If you’re interested in analysing any of the simulations listed here or you want to propose new ones you are more than welcome to do it and contribute to the benchmarking following the set of prescriptions described in this documentation.
Site |
Array |
Zenith |
Azimuth |
simtel |
CTAMARS |
---|---|---|---|---|---|
North (La Palma) |
baseline |
20° |
180° |
||
South (Paranal desert) |
baseline |
20° |
180° |
… |
… |
Site |
Array |
Zenith |
Azimuth |
simtel |
EventDisplay |
---|---|---|---|---|---|
North (La Palma) |
baseline |
20° |
180° |
… |
… |
South (Paranal desert) |
baseline |
20° |
180° |
… |
… |
In the documentation we show only the full-pipeline performance results from
the latest release.
It is suggested to open the notebooks with jupyter lab
from their location at docs/contribute/benchmarks
.
The benchmarks are organised as follows,
TRAINING
Calibration | benchmarks_DL1_calibration.ipynb
Image cleaning | benchmarks_DL1_image-cleaning.ipynb
Parameters vs true information | benchmarks_DL1_image-cleaning-with-true-phes.ipynb
Direction Look-Up Tables | benchmarks_DL1_DirectionLUT.ipynb
Direction reconstruction | benchmarks_DL2_direction-reconstruction.ipynb
to energy estimator | benchmarks_DL2_to_energy-estimation.ipynb
Energy Look-Up Tables | benchmarks_DL2_EnergyLUT.ipynb
to classifier | benchmarks_DL2_to_classification.ipynb
In particular:
calibration requires ctapipe DL1a output (images without parameters),
all image cleaning and direction reconstruction benchmarks use protopipe TRAINING data without estimated energy,
all benchmarks for the energy estimator use protopipe TRAINING data without estimated energy,
benchmarks for the classifier use protopipe TRAINING data with energy as the only estimated DL2b parameter.
MODELS
These performances are obtained from a test portion of the TRAINING data,
Energy | benchmarks_MODELS_energy.ipynb
Particle type | benchmarks_MODELS_classification.ipynb
DL2
Particle classification | benchmarks_DL2_particle-classification.ipynb
Direction reconstruction | benchmarks_DL2_direction-reconstruction.ipynb
DL3
Cuts optimization | benchmarks_DL3_cuts_optimization.ipynb
Instrument Response Functions and sensitivity (internal) | benchmarks_DL3_IRFs_and_sensitivity
Performance poster (internal) | overall_performance_plot_CTA.ipynb
The DL3 folder contains also the CTA requirements, while the ASWG performance data is left to the user, being internal.
Note
This part of protopipe is not meant to be kept here in the end, in order to avoid divergences with ctaplot and cta-benchmarks.

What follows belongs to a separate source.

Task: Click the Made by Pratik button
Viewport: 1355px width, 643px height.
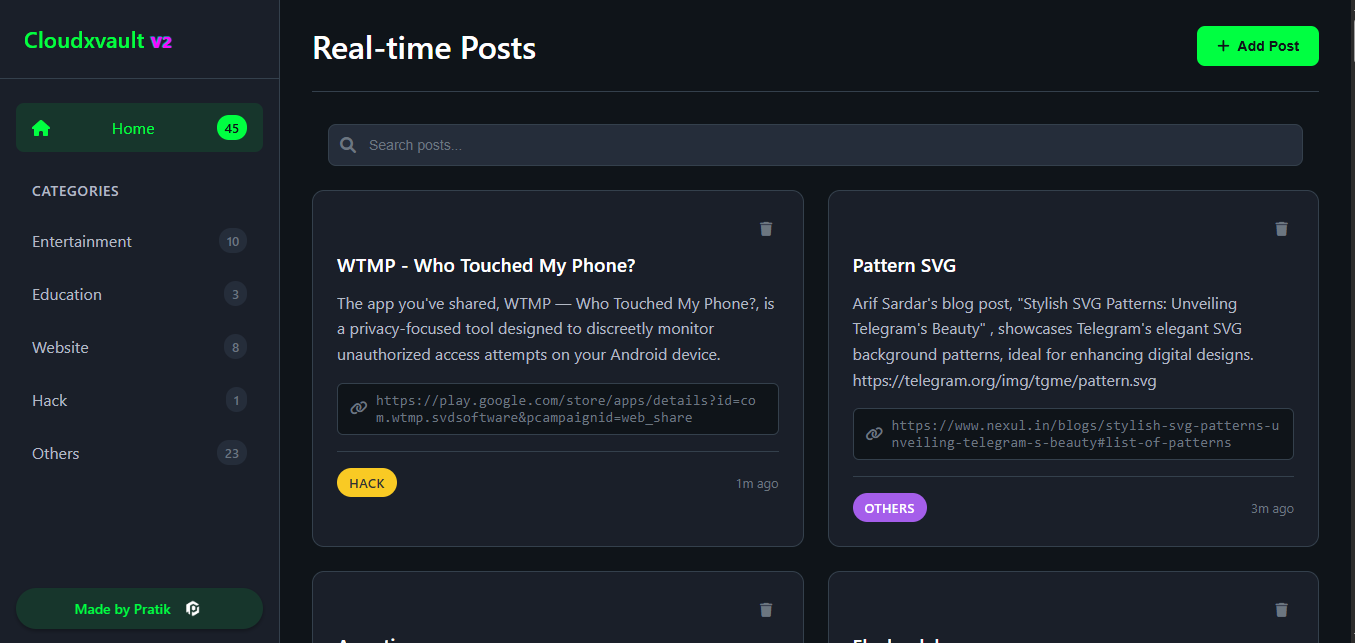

Plots should be properly migrated to ctaplot and the single pipeline steps will ported to cta-benchmarks after the pipeline has been refactored using ctapipe’s stage tools.
Note
The storage of static versions of the benchmarks in this documentation is temporary. It is planned to run such benchmarks from the CTAO GitLab runner’s CI via an external IN2P3 data server in which test data, benchmarks and documentation will be stored.
For the moment the purpose of these tools is to help developers and testers to check if their changes improve or degrade previous performances stored in the documentation.